◆ **Exercise brief**:
Exact copies of all the records below should be returned.

◆ **Data extract**:
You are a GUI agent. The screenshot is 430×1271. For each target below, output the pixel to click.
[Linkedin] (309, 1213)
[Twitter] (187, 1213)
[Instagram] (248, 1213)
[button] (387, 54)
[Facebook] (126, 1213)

◆ **Solution for this problem**:
You are a GUI agent. The screenshot is 430×1271. For each target below, output the pixel to click.
[Linkedin] (309, 1213)
[Twitter] (187, 1213)
[Instagram] (248, 1213)
[button] (387, 54)
[Facebook] (126, 1213)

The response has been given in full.